Genesis 1:29-30 implies that man was created by God to be vegetarian. Later in the Bible it seems that God permitted meat eating (some people say that was after sin entered the world—some say it was due to the Flood). Why would God create man to be vegetarian and then later say that it is okay to eat meat (knowing that it is so bad in so many ways)? This question has always perplexed me.
Chuck
Answer: Dear Chuck,
Vegetarianism is not endorsed or recommended in the Bible, which may account for the fact that a minority of Christians follow such a protocol. In fact, not only is vegetarianism not endorsed, there are many references to eating animal flesh in the Old Testament, including when the Lord visited Abraham and Sarah (Genesis 19). A tender calf from the flock was prepared and they all ate of it. If he created humans to be vegetarians, why would he eat meat with them? The dietary code God gave to the Hebrews specifically lists which animal flesh the Jews were permitted to eat (Leviticus 11). There are many other references about eating meat in the Old Testament.
New Testament references include responses to the fact that Christians are not bound to the dietary code of the old covenant but in so doing New Testament teaching also sanctions the eating of animal flesh (see Mark 7:19 and Acts 10). So we must conclude that there is no overt prohibition for Christians to eat animal flesh. Jesus prepared and ate fish with his disciples after his resurrection (John 21).
You note that a passage in Genesis (1:29-30) implies that God created humans to be vegetarians, but the fall changed all of that. Such a conclusion is a weak implication and certainly not a logical or sound methodology by which to study the Bible. It is an example of proof texting, i.e., taking one passage in the Bible as normative, ignoring all others that mitigate or contradict it. For example, by the same token we read that animals at that time were tame, Adam and Eve were naked, they lived in a garden, there were two trees they could not eat of, the devil was a snake, etc., etc. If Christians should be vegetarians then we should, by the same token, revert to practicing and believing everything as it was in the Garden of Eden.

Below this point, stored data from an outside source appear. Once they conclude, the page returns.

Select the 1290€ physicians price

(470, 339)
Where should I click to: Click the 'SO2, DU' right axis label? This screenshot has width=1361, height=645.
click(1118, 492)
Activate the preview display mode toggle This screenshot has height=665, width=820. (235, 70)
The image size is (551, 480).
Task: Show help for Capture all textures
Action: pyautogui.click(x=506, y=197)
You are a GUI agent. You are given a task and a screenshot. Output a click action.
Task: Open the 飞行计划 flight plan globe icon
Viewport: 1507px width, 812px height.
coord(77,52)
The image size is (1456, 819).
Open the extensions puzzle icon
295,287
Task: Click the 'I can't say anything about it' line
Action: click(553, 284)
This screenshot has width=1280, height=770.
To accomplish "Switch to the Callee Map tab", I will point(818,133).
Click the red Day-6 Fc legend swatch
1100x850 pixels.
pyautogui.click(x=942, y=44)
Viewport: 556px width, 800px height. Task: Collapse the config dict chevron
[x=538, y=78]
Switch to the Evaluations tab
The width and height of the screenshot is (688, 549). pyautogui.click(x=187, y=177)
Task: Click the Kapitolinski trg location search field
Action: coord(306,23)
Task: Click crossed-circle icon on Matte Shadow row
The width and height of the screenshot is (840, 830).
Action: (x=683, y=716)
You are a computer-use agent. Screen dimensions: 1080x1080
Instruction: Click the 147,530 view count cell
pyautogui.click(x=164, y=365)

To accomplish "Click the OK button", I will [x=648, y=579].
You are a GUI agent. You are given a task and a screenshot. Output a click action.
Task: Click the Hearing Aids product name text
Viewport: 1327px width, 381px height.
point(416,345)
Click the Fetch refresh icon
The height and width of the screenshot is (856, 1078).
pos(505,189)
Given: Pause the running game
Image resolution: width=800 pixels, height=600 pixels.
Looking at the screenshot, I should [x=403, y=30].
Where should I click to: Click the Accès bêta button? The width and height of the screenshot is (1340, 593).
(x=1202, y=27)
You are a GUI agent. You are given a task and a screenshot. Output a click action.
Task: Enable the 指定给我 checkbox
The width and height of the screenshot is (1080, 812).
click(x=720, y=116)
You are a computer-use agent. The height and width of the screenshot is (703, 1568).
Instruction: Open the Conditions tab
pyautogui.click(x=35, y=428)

Such a conclusion is not supported by sound Bible study. When God came to be one of us in the person of Jesus (called the second Adam by Paul in 1 Corinthians 15), he was not a vegetarian. The apostles and early Christians were not vegetarians. So we can safely conclude that no biblical principles tell us that Christians are prohibited from eating meats, poultry, fish, etc. Does that mean, however, that Christians cannot be vegetarians if they wish? Nothing in the Bible would say that Christians are not free to avoid eating any number of things and, as you note, wisdom would suggest that we consider how all of our food is grown, enhanced, colored, preserved, etc. before we stuff it into our bodies. Fast foods were not available (as far as we know!) during the times in which the Bible was written so we have no comment about them.
One thing a Christian is not free to do—to insist or attempt to enforce stipulations upon others they may personally be convicted about but lack solid biblical backing in doing. Romans 14 is instructive. In addition, we should note that Paul clearly told Timothy that no Christian has the right to tell another that 1) they must live a celibate life and thus never marry, or 2) they must abstain from certain foods (see 1 Timothy 4:3). If Christians wish to be vegetarians according to the Bible that is their choice. But Christians may not, according to the Bible, take a choice of this nature and tell others that they must do the same.